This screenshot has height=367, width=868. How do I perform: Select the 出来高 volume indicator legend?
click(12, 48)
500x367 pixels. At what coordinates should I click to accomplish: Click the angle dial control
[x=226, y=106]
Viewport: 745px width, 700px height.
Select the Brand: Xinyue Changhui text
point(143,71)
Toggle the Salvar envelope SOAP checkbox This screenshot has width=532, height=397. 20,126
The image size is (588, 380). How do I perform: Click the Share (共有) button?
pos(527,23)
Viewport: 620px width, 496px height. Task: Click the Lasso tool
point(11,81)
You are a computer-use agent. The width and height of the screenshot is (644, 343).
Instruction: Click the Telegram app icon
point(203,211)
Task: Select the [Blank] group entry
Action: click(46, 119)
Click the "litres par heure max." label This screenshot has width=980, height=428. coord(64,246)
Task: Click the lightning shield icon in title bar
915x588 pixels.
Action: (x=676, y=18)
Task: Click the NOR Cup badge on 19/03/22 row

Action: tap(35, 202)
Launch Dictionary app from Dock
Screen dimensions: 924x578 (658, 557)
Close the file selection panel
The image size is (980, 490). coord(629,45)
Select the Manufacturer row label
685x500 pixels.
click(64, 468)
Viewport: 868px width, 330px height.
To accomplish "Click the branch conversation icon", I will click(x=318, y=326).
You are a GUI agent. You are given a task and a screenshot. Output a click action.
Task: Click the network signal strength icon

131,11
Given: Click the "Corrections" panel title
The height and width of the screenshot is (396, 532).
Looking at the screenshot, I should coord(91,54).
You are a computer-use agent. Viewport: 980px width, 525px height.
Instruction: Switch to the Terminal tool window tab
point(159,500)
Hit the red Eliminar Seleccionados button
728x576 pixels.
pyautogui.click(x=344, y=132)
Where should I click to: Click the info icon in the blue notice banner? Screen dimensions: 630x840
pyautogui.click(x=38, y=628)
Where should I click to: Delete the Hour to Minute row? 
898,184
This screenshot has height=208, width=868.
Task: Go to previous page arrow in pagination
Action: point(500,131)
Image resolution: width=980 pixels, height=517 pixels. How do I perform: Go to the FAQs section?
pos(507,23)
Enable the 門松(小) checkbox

> Brief
Take every line in the preceding listing that contains "title" and copy it.

> Answer for the task
Task: Click the lightning shield icon in title bar
Given: Click the "Corrections" panel title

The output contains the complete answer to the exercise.